(Stored data entries)
-=-=-=-=-

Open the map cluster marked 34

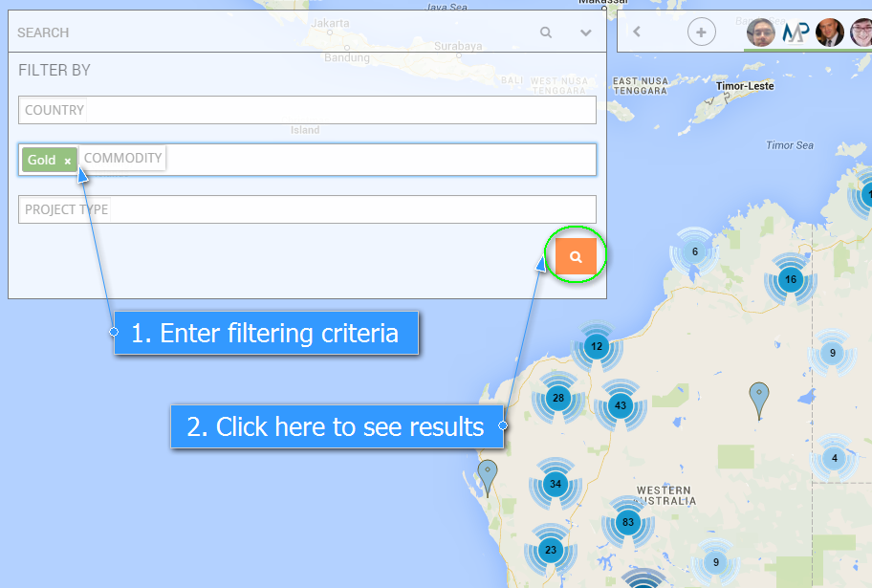point(556,484)
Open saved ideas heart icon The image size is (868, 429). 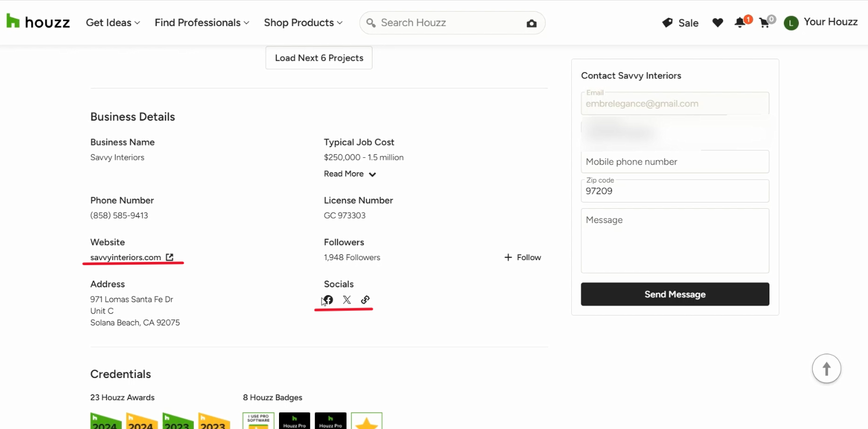pos(717,23)
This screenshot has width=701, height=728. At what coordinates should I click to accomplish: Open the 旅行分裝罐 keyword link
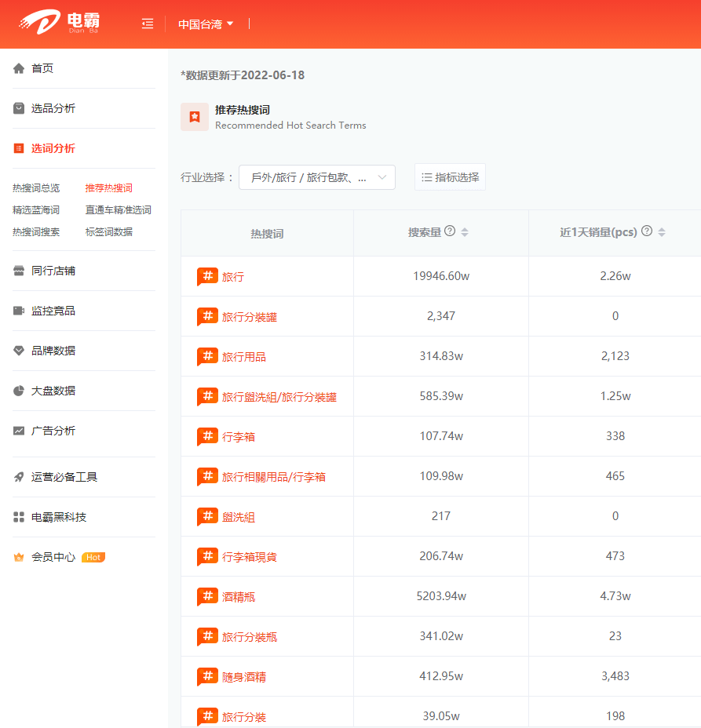(249, 317)
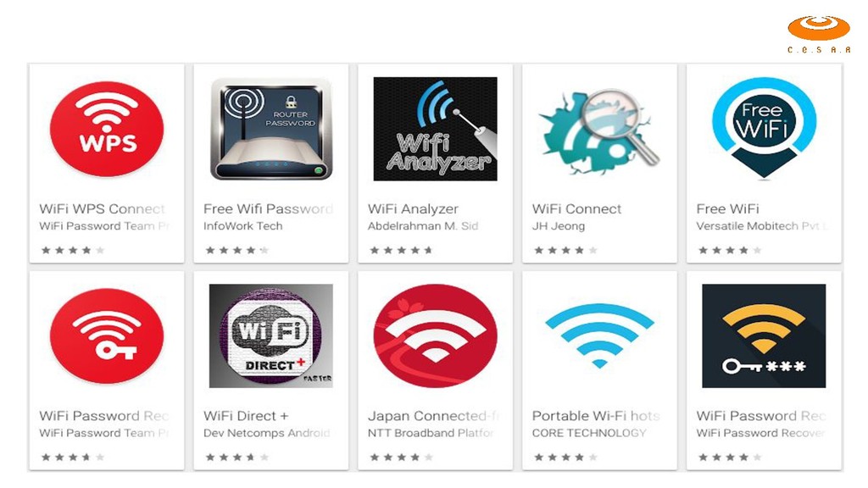Image resolution: width=868 pixels, height=488 pixels.
Task: Click the Dev Netcomps Android developer
Action: pos(267,433)
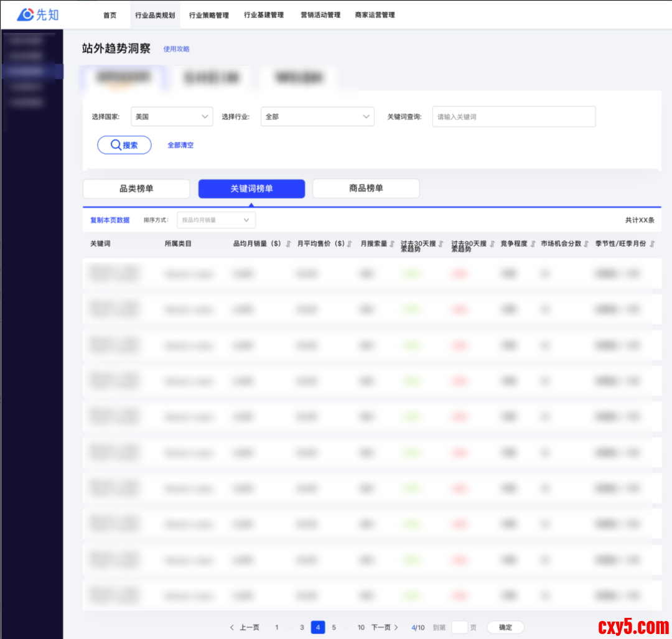This screenshot has width=672, height=639.
Task: Focus the 关键词查询 input field
Action: tap(513, 116)
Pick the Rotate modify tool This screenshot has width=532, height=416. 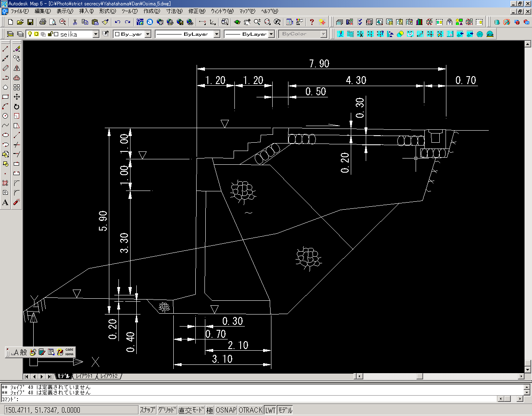tap(17, 106)
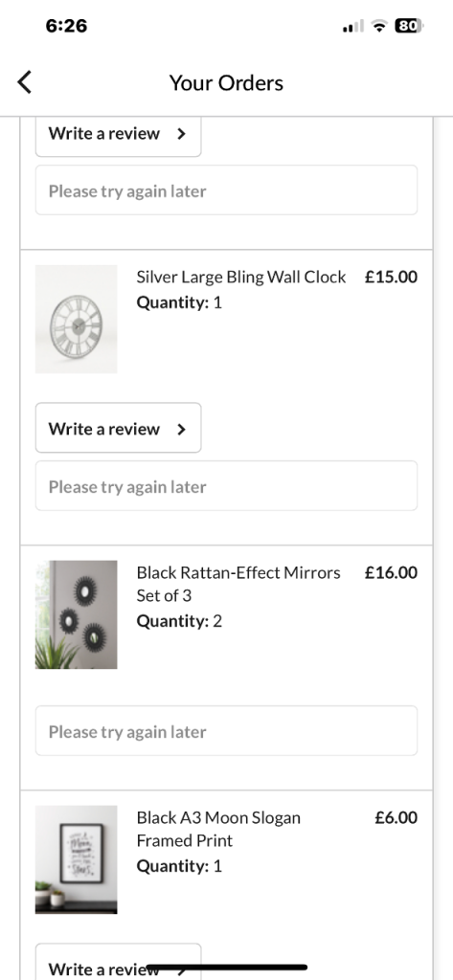Image resolution: width=453 pixels, height=980 pixels.
Task: Tap the Wi-Fi status icon
Action: (378, 26)
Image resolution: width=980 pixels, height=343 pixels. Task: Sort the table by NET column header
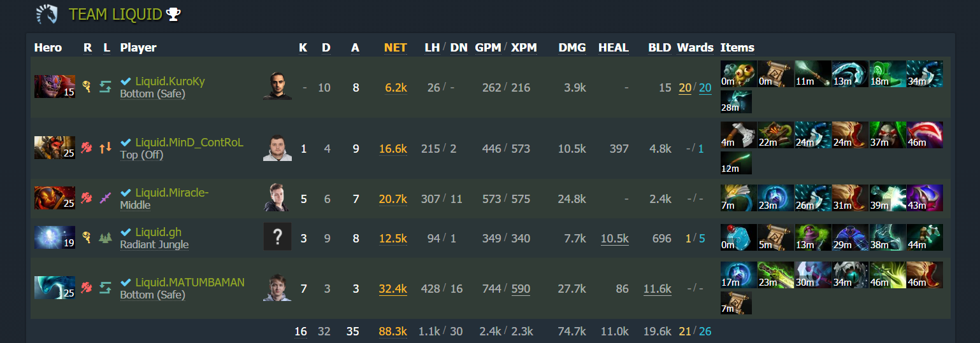395,48
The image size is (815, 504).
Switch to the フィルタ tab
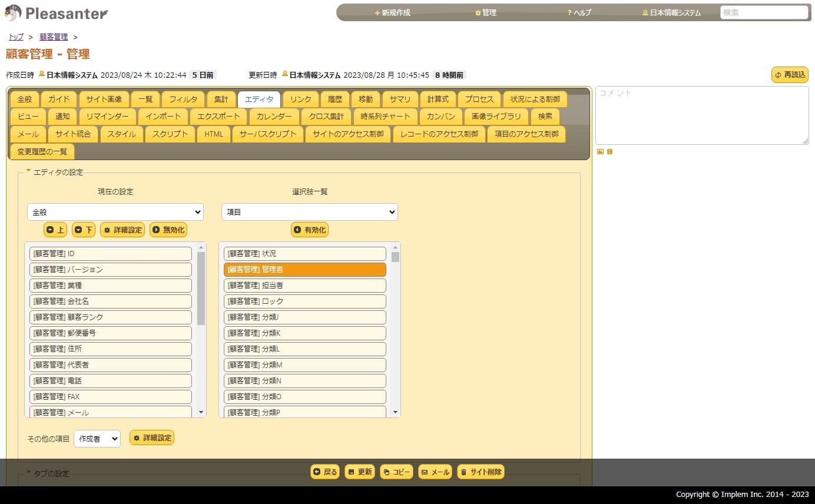click(183, 99)
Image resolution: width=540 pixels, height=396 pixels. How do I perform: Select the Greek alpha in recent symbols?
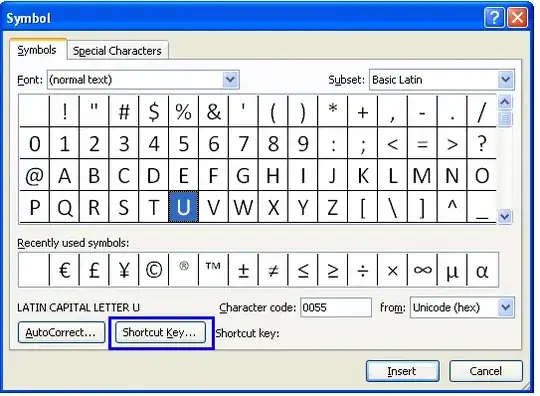pos(482,270)
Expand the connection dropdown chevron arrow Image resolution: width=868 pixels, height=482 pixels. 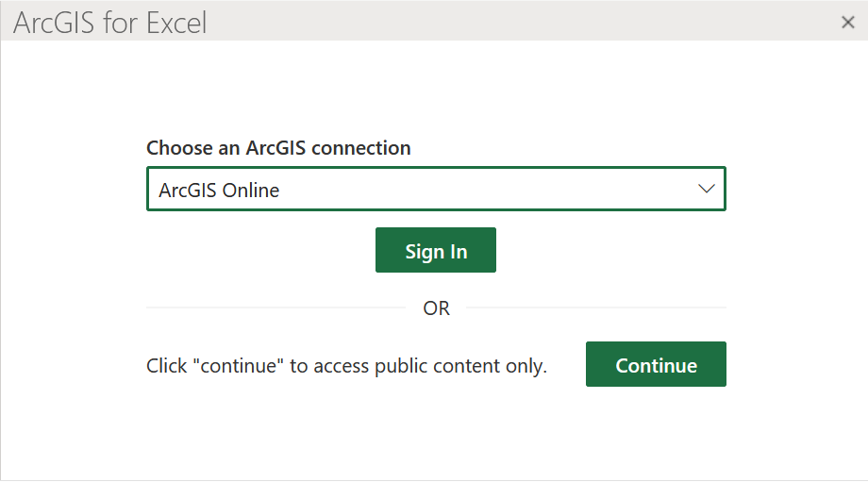[x=706, y=189]
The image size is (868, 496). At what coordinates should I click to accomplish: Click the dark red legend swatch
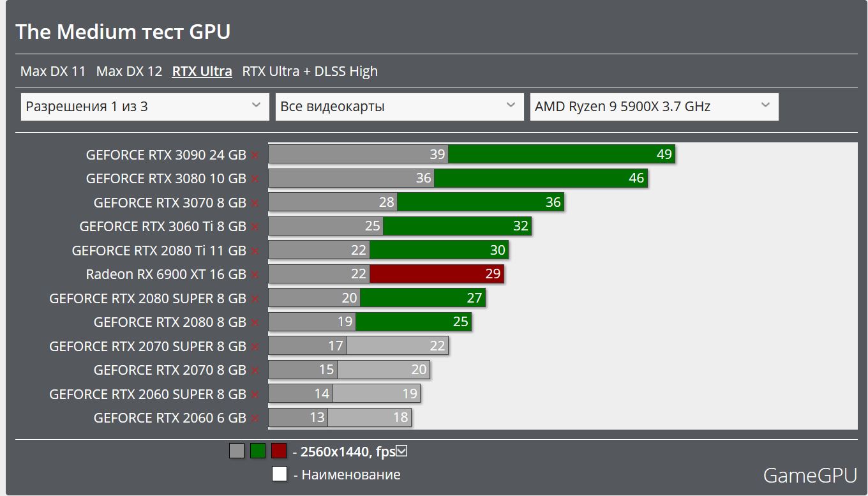coord(279,451)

-=-=-=-=-

> _WHAT YOU ARE ASKED TO DO_:
Begin at the line containing "The image size is (868, 496)." and write out every line to the end of the data exactly. Skip the pictures.

> _RESULT FOR THIS TASK_:
The image size is (868, 496). At what coordinates should I click to accomplish: Click the dark red legend swatch
coord(279,451)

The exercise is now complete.